Catalog and Documentation
Information about the collections in the DocumentDB database and metadata about their fields (or attributes) including their names, data types, and descriptions is imported. After import user can discover the schema of DocumentDB documents using ER diagrams as in the case of MongoDB.
Users will be also among others able to:
- run Data Classification on the DocumentDB database in the repository to search for columns containing potentially sensitive data.
- change all descriptions in Dataedo Desktop and Dataedo Portal
- link a Business Glossary term to any documented EBS object
- build Lookups for columns and views and feed them with distinct values from a column
Required permissions
Because Dataedo only scans existing documents only read permissions are required.
Connecting to DocumentDB
Prerequisites
If connecting with TLS enabled, appropriate certificates from Amazon PKCS7 cerificate bundle from https://truststore.pki.rds.amazonaws.com/global/global-bundle.p7b must be previously installed.
Connection
To connect to DocumentDB you need to first click the Add button on the left upper corner and choose New connection.

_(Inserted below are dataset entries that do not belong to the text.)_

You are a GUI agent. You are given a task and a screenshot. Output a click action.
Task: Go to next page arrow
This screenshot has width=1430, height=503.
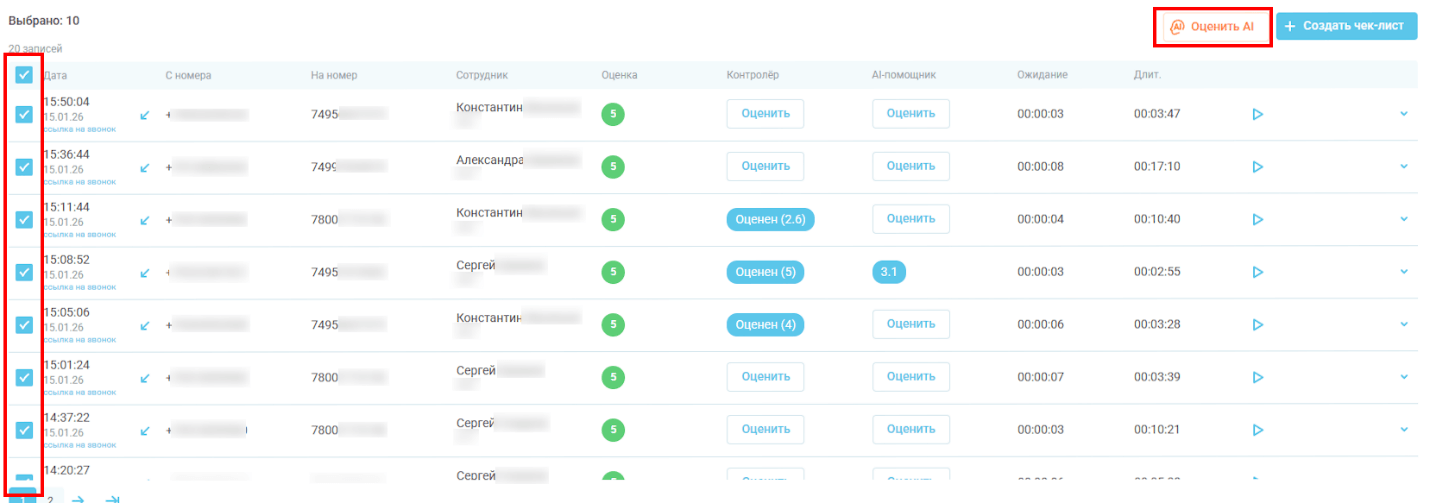[x=79, y=498]
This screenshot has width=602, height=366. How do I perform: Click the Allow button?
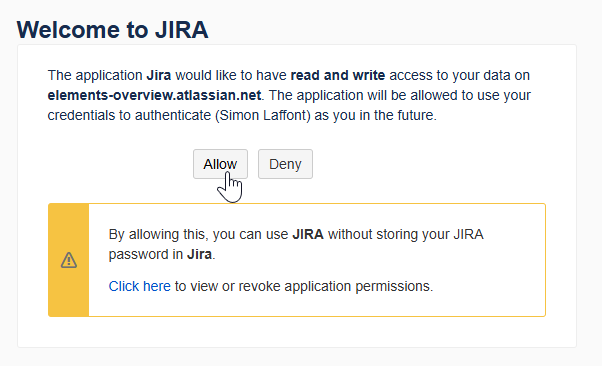point(220,164)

From the sources choose Amazon DocumentDB.
Now data necessary to establish a connection between Dataedo and the DocumentDB database must be provided. Two connection types are available: Values(visible on screen below) and Connection string.

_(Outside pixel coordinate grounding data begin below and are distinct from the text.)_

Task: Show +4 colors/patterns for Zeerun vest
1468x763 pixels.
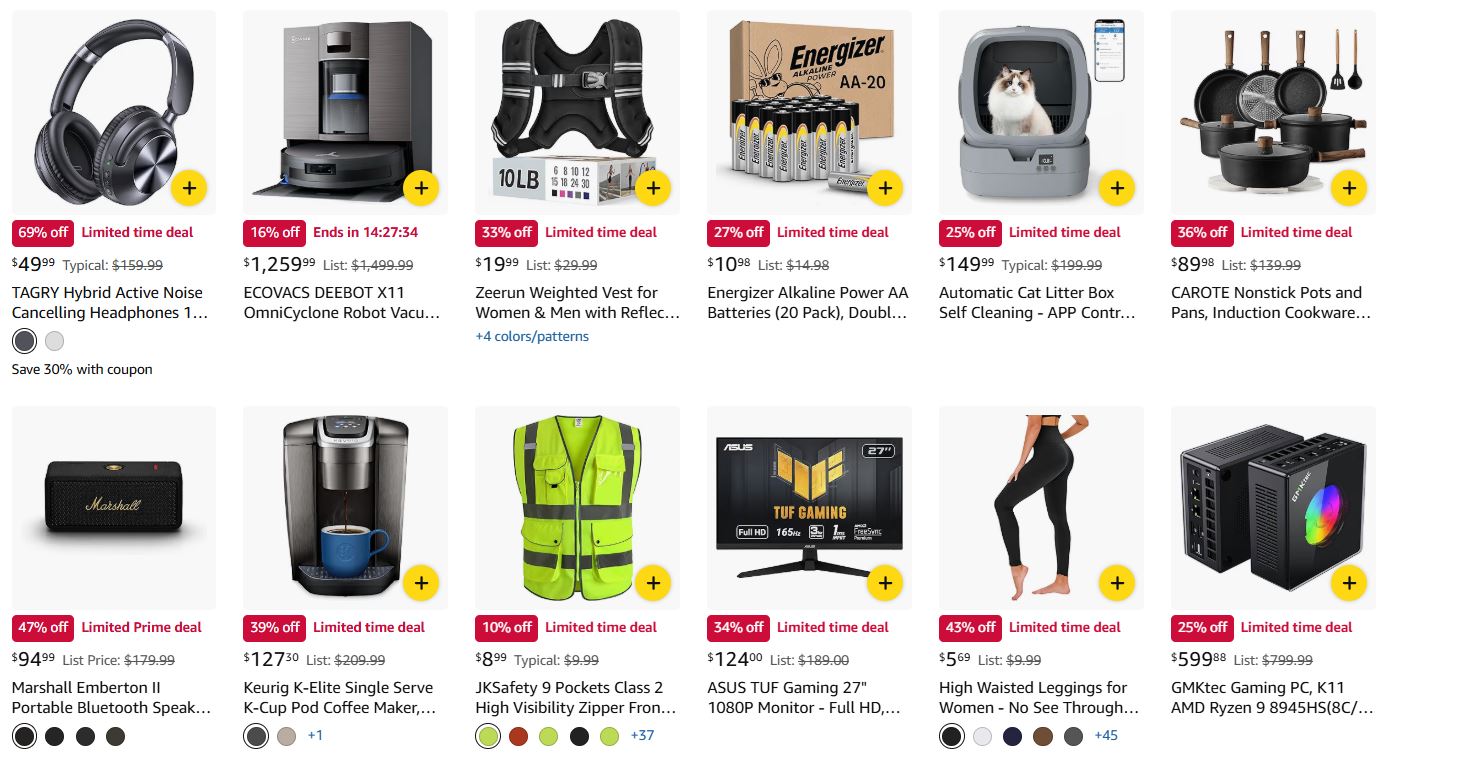Action: (x=532, y=336)
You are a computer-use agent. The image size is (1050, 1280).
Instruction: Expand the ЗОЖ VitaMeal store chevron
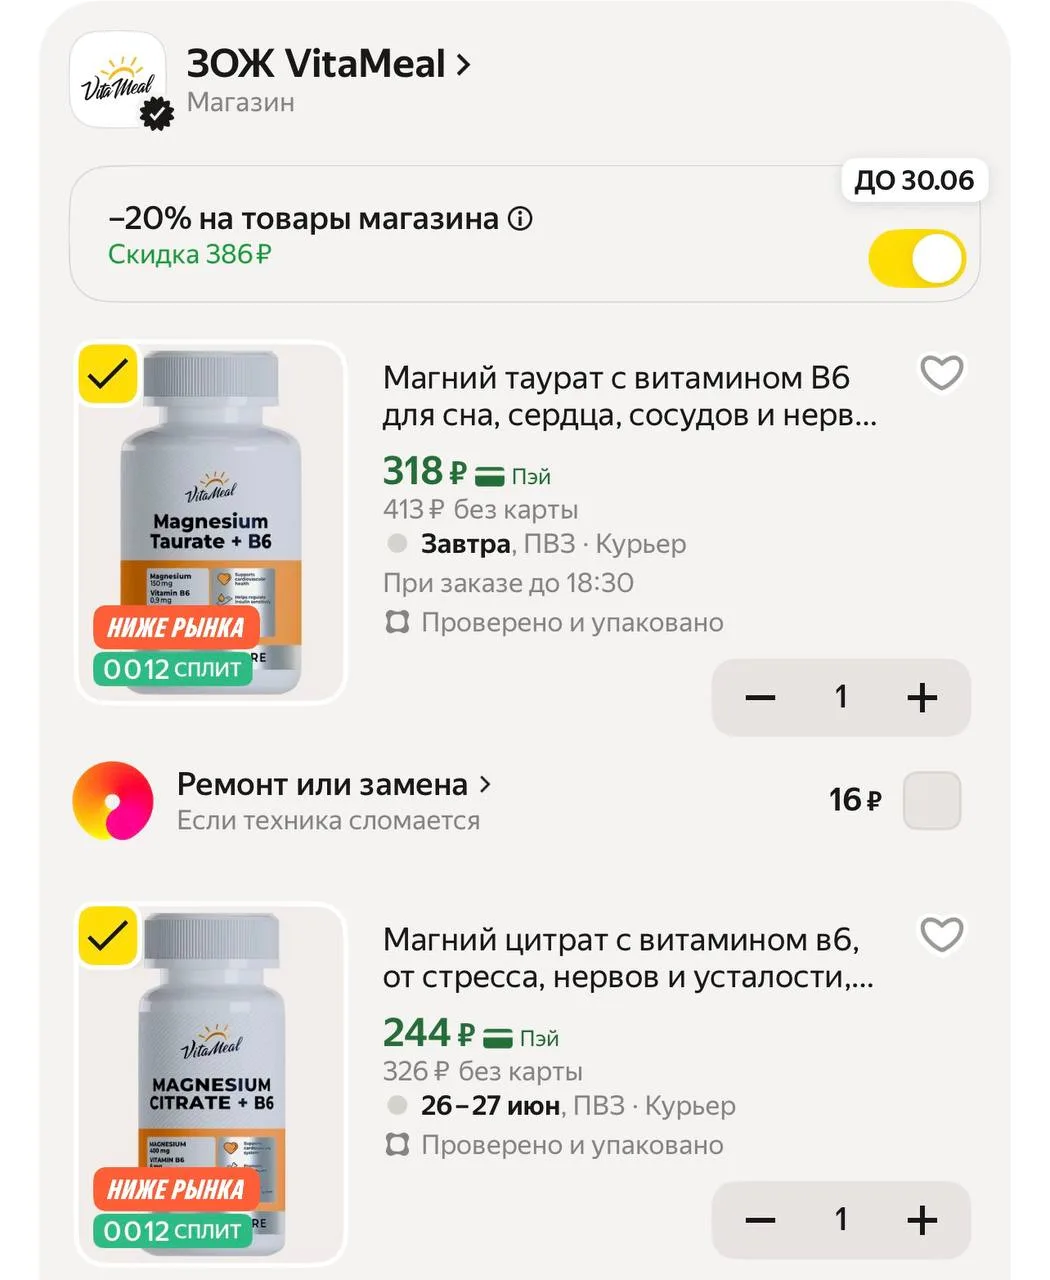pyautogui.click(x=463, y=65)
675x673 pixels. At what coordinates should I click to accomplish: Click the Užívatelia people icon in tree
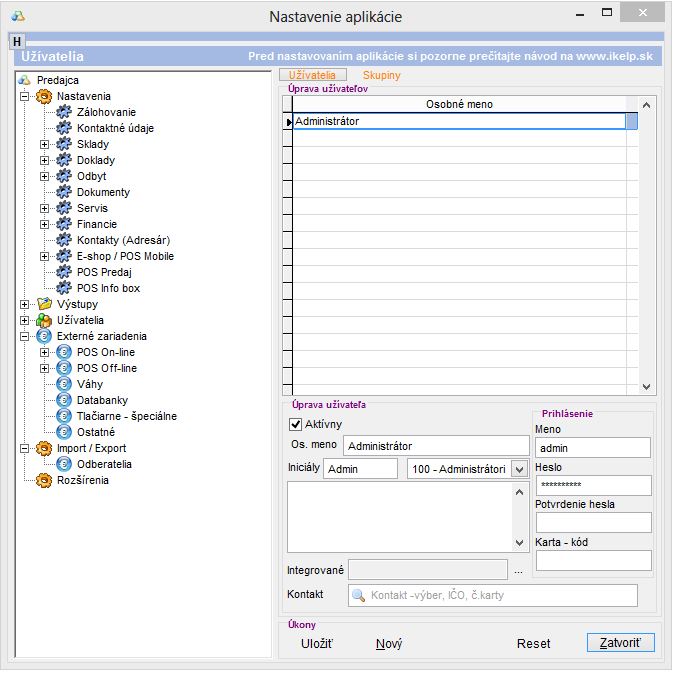44,320
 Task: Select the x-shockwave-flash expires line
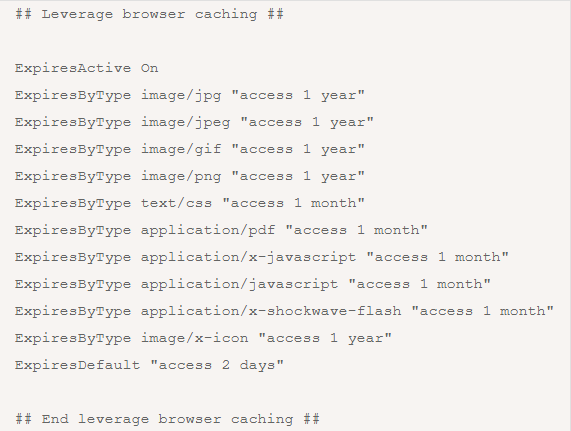(284, 311)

When connecting to the database using Values option specified must be:
- Host - hostname of server where DocumentDB instance is located, for example, documentdb-3-6-sch.cluster-abcdefghijkl.us-west-1.docdb.amazonaws.com
- Username - name of the user
- Password - user password
- Timeout (s) - number of seconds after which the connection attempt will be interrupted
Optionally user can specify following options:
- Auth database - the authentication database to use, if unspecified, the client will attempt to authenticate the specified user to the admin database
- Replica set - name of the replica set
- Use TLS - enables TLS
- SRV - enabled SRV
In the case of Connection string connection type user needs to specify the:
- Connection string - URI that defines connection between applications
To learn more about possible connection options that can be set in connection string visit: Connection Options
Independently of choosing the connection type specified must be:
- Database - name of database to be documented
After clicking Connect Dataedo will start retrieving database objects, and when it finishes, it will display a window that allows to choose object types to import. Checking the Advanced fillters checkbox enables to define more complex filters.
Confirm which objects are to be imported by clicking Next. You will see a window that allows changing the default name of the documentation under which it will be visible in the Dataedo repository. This name can be changed later.

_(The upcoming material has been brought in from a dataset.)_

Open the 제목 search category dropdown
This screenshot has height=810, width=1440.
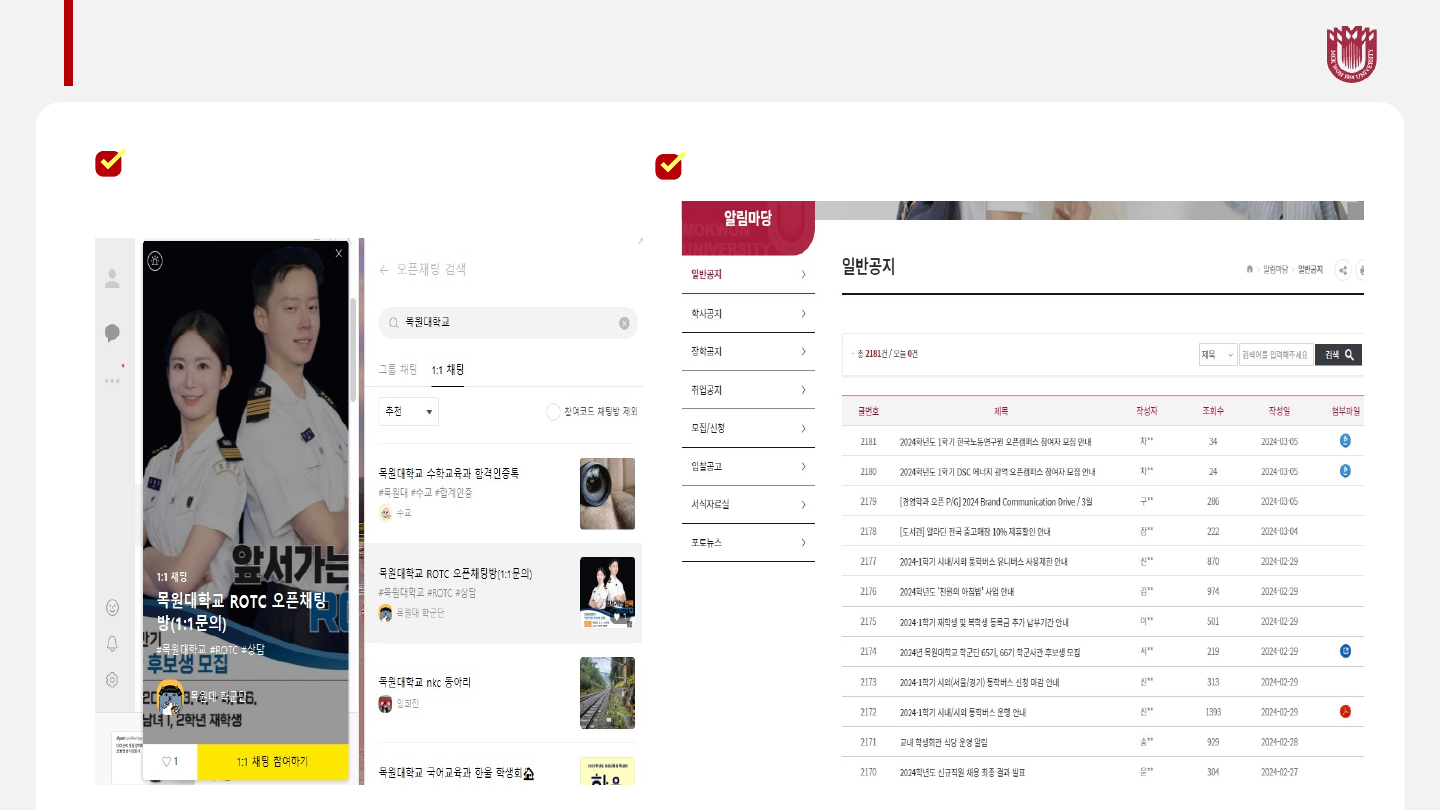[1218, 355]
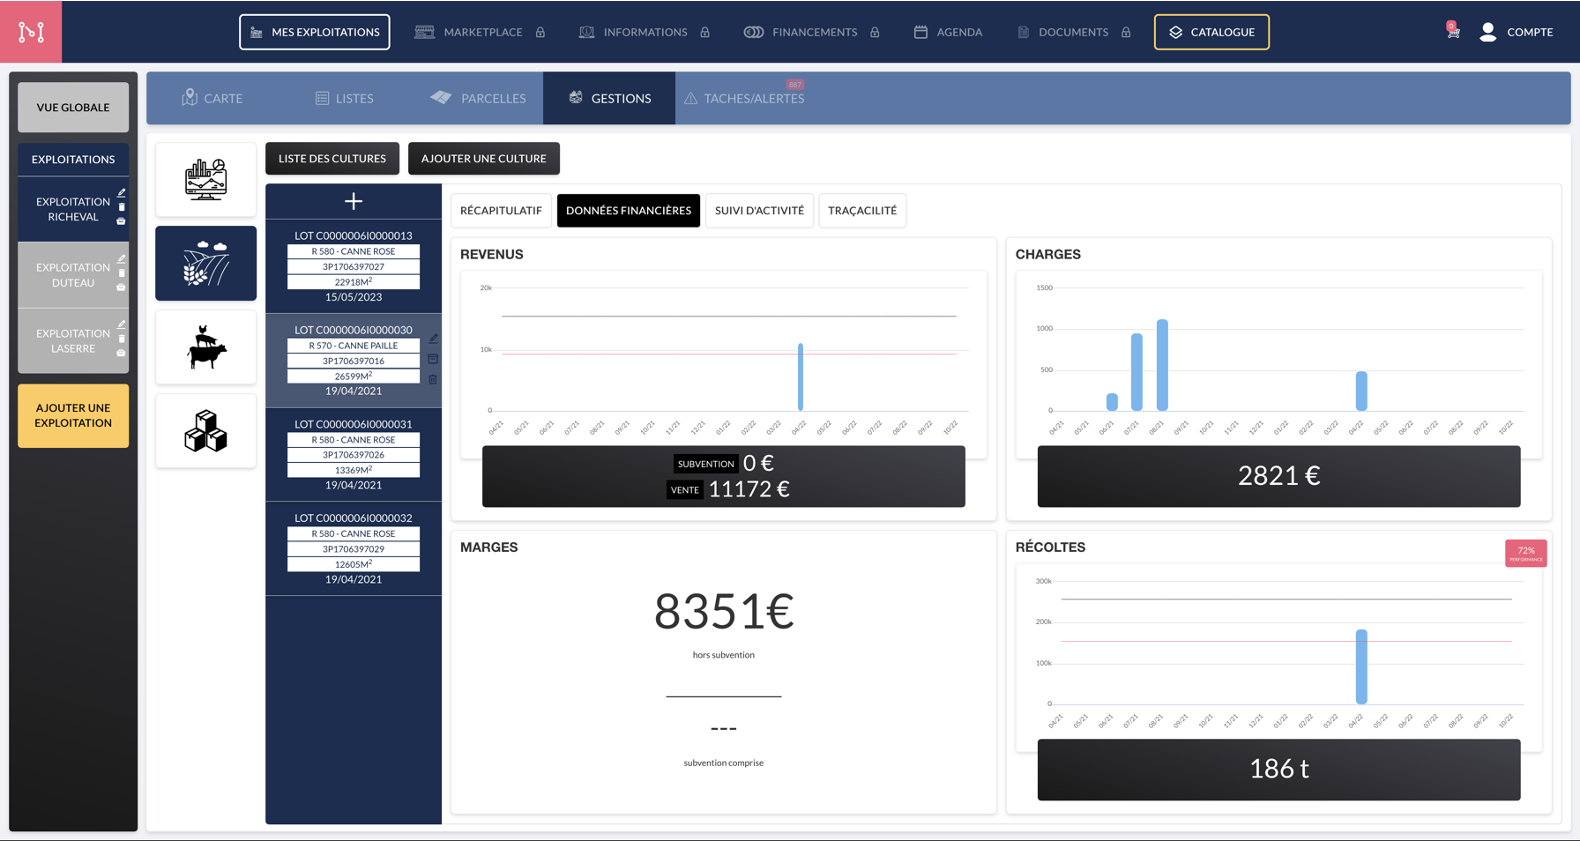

Click Import to start the import process. Wait until the import process is completed.
Close the import window using Finish button. Your DocumentDB database has been imported to new documentation in the repository.
Connector specification
Supported versions: 3.6, 4.0, 5.0
Imported metadata
Imported | Editable | |
---|---|---|
Collections | ✅ | ✅ |
Fields | ✅ | ✅ |
Data types | ✅ | |
Fields descriptions | ✅ | ✅ |
Required (as not nullable) | ✅ | |
Collections descriptions | ✅ | ✅ |
Primary keys | ✅ | ✅ |
Supported features
Feature | Supported |
---|---|
Data profiling | |
Data classification | ✅ |
Data lineage | |
Reference data (import lookups) | ✅ |
Importing from DDL | |
Generating DDL | |
FK relationship tester |
Known issues and limitations
- When connecting outside AWS Virtual Private Cloud (VPC) using SSH using EC2 instance as bastion host (How can I use an SSH tunnel to connect to my Amazon DocumentDB cluster from outside an Amazon VPC?) there might be problems with certificate names mismatch. In this case adding tlsInsecure=true option in connection string may be required which changes requirements so that the server only needs to present an X.509 certificate. To learn more about this option visit: Enable TLS on a Connection.